An SPIE Fellow, Lakhtakia served as the inaugural editor-in-chief of the Society’s Journal of Nanophotonics from 2006 until 2017. He has co-authored or edited several SPIE Press books including 2005’s Sculptured Thin Films: Nanoengineered Morphology and Optics and 2010’s Nanotechnology: A Crash Course. He has chaired and co-chaired more than 30 SPIE conferences, from “Bioinspiration, Biometrics, and Bioreplication,” to “Surface Engineering and Forensics.” He has also contributed to many conferences as a program chair, a program committee member, and a course instructor. In addition, he’s participated as a member of several committees including the Publications Committee and the Technology Achievement Award Committee.

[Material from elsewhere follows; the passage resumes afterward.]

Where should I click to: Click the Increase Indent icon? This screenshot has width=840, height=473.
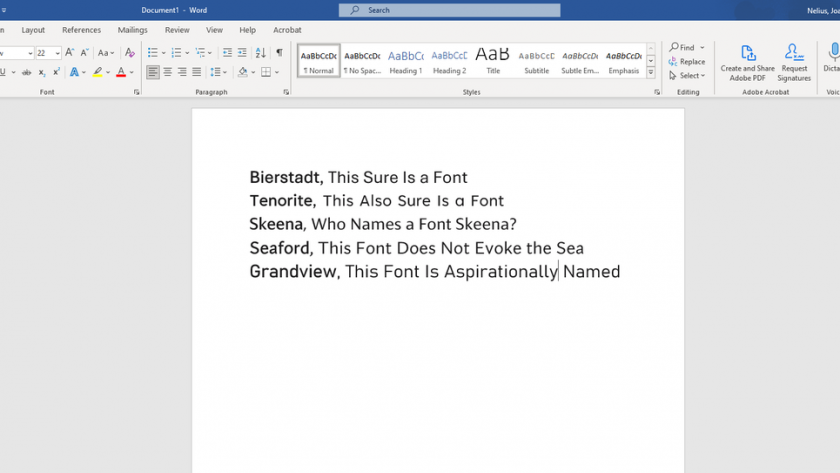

“I have known Akhlesh for more than two decades through our regular participation at SPIE meetings,” says Jet Propulsion Laboratory Senior Research Scientist and Electroactive Technologies Group Supervisor Yoseph Bar-Cohen, also an SPIE Fellow. “When I look at his prolific career spanning more than 40 years, I find that he was one of the few electromagnetics and optics researchers who recognized before 1985 that major future developments would come through research on complex and engineered materials. He initiated and catalyzed research on isotropic chiral composite materials for both optics and millimeter-wave applications by coming up with canonical theorems and scattering formalisms. He conceived fibrous nanomaterials and micromaterials for diverse functionalities, and he solved Maxwell equations analytically for these materials. In addition, he devised new homogenization techniques to determine the effective constitutive tensors of architected materials. I have worked with many highly skilled researchers for a long time now, and I know and recognize excellence. With his innovative and key accomplishments in optics and electromagnetics, Akhlesh Lakhtakia embodies excellence.”